Abstract

As an authentically religious protagonist who values her life in terms of sin and punishment, Mara the concubine stands out from the entire gallery of Andrić's female characters. In the context Andrić hinted at through his analogous portraits of Mara and Nevenka, we compare the different reaction of these heroines to the evil they see and suffer: Mara soaks the world in as if through osmosis, and although she tries to flee from evil, she cannot stop the gradual but inevitable development of mental illness. Revictimized in her social surroundings, with reinforced feelings of guilt and without support in the church, Mara loses her mind. Mara is unambiguously a victim of evil, but she also appears as its silent witness, which gives her fate an extraordinary quality. By placing the suffering Mara in the position of a silent witness, Andrić points to her high level of empathy: as a listener, Mara helps Nevenka become and remain the agent in her own life and story.
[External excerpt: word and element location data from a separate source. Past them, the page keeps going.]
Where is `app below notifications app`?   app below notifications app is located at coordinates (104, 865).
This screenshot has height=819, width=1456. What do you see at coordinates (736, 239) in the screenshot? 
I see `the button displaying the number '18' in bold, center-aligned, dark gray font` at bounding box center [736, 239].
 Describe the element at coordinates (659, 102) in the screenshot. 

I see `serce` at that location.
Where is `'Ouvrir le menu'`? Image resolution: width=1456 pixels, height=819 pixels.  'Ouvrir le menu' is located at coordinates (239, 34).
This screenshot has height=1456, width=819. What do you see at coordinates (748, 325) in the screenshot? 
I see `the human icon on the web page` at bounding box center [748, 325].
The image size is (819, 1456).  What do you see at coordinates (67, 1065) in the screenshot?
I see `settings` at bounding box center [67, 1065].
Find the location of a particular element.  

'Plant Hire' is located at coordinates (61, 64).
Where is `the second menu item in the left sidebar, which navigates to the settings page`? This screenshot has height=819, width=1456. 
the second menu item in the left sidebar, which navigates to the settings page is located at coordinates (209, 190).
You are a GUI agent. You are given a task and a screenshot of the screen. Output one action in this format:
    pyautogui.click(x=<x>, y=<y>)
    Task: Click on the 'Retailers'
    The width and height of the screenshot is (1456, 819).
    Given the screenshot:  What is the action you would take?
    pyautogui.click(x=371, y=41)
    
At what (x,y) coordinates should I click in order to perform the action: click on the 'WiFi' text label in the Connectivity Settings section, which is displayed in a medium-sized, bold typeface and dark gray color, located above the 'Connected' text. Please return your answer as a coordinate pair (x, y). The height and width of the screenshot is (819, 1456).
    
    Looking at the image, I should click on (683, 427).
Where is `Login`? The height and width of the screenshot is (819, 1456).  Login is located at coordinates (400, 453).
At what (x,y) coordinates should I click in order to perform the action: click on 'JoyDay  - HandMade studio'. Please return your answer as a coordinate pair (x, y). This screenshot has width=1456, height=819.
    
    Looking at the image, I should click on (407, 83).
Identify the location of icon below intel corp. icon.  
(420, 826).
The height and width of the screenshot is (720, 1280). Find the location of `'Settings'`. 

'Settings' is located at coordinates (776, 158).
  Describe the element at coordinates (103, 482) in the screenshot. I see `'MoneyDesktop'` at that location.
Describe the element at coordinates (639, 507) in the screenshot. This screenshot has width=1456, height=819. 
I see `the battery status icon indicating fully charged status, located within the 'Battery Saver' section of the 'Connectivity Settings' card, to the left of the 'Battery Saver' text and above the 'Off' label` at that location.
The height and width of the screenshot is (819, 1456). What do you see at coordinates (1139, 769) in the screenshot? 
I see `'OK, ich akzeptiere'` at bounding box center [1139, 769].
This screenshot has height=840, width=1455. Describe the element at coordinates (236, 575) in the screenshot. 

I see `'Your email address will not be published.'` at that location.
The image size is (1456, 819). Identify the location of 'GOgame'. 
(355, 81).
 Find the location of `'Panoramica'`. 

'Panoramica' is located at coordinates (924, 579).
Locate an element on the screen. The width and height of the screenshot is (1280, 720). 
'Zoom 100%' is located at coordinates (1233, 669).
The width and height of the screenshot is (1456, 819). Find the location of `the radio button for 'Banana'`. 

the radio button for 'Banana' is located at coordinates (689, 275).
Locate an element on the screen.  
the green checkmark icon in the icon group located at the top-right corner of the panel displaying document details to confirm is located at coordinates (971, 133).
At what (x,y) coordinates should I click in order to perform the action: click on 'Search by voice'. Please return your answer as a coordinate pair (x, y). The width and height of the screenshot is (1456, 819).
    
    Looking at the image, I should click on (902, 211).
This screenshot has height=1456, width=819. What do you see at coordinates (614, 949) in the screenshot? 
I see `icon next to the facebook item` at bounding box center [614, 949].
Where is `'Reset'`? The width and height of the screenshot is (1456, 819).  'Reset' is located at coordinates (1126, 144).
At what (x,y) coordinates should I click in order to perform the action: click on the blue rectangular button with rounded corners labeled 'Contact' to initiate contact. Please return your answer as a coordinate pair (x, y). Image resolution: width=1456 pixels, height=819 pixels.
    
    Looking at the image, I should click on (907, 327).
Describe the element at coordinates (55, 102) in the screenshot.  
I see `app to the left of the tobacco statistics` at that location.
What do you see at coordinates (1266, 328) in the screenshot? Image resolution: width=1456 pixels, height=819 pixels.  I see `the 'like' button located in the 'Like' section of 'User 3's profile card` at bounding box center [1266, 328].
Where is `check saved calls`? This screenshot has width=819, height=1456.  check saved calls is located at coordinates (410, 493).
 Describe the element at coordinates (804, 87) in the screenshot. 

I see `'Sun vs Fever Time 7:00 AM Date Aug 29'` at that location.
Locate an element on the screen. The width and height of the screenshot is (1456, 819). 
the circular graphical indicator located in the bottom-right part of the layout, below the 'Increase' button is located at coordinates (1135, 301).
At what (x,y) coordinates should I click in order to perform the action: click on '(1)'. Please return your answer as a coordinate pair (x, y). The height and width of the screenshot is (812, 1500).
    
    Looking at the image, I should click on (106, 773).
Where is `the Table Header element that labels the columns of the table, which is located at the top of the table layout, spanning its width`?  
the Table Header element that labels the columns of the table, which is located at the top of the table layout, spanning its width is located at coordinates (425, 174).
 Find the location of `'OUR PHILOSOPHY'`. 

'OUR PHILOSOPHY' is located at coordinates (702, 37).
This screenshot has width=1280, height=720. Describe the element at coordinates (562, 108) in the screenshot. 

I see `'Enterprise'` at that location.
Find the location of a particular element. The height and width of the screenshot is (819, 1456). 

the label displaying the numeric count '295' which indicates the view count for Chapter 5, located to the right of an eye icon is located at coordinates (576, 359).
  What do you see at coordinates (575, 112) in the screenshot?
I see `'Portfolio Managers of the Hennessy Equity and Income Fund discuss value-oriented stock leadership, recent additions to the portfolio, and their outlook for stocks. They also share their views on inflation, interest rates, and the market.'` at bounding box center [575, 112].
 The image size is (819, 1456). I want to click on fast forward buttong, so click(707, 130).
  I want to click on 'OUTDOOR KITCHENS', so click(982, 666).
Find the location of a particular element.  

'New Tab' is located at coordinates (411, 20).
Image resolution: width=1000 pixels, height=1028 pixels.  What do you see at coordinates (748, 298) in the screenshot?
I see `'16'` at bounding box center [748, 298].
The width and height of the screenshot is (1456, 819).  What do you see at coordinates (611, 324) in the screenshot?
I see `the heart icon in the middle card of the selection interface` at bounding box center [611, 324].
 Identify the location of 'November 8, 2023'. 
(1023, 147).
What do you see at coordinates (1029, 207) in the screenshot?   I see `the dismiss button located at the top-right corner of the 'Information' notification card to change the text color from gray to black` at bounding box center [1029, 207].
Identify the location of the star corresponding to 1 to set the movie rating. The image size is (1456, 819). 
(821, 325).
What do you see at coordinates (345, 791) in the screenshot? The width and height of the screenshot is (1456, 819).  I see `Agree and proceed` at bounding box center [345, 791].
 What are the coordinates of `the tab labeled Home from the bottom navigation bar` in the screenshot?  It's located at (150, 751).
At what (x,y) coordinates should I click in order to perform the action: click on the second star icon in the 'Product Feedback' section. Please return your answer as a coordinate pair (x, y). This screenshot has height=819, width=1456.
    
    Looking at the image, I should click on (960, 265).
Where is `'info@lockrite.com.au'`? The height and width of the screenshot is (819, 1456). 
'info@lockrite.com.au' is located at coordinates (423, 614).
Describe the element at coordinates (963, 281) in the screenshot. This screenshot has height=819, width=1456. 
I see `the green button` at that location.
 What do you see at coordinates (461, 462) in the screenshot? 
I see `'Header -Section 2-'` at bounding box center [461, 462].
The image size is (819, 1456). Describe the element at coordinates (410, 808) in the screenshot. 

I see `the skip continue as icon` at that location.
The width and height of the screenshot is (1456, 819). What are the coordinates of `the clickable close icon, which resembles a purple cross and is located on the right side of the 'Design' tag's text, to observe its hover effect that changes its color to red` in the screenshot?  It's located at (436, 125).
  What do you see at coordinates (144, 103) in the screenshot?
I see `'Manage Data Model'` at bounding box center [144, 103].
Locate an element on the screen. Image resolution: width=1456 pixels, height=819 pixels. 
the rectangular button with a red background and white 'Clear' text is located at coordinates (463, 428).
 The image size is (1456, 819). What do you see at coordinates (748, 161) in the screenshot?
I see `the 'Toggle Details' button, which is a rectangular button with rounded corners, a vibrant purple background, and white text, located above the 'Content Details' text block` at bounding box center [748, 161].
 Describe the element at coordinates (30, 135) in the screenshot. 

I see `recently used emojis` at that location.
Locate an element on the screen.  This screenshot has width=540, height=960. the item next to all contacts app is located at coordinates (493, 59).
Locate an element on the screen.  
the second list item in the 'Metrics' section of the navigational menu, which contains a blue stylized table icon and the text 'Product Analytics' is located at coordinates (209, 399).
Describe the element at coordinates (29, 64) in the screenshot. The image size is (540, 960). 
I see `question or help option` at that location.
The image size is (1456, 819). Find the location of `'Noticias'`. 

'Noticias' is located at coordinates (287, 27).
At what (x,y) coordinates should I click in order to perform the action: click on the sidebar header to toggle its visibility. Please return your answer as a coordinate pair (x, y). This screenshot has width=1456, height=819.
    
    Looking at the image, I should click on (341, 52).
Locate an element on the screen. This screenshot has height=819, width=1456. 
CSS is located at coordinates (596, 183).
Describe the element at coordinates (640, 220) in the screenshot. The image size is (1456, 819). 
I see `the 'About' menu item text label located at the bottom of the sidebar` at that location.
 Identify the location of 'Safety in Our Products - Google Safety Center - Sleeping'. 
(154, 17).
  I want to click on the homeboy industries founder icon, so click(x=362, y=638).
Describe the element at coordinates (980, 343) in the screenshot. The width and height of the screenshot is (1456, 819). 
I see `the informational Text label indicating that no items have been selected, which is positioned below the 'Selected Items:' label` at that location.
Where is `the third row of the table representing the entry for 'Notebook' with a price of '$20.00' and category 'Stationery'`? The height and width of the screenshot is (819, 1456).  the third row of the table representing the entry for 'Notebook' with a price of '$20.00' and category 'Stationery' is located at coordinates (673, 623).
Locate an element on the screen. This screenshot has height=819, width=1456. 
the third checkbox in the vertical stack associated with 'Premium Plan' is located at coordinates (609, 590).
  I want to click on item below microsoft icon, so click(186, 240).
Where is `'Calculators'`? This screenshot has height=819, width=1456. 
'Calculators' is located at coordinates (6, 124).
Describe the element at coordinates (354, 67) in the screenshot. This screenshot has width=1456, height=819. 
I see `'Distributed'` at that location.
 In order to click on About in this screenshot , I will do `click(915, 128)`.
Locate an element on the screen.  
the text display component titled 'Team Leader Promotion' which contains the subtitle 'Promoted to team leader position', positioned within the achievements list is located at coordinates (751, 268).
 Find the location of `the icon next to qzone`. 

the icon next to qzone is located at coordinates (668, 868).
There is no dark side to the protagonist, she suffers her fate as a sensitive being completely void of negative emotions who senses that hatred transforms the victim into someone who perpetuates evil in the world. We have also demonstrated the compensatory role of Mara's dream, which she dreams right before the last strike that would be inflicted on her. The dream reminds the protagonist of her own worth which is of heavenly nature: the dream emphasizes the symmetry of the macrocosmos and the microcosmos, as well as the unbroken dialogue of the self with God, despite Mara's conscious conviction and emotion of being an isolated outcast.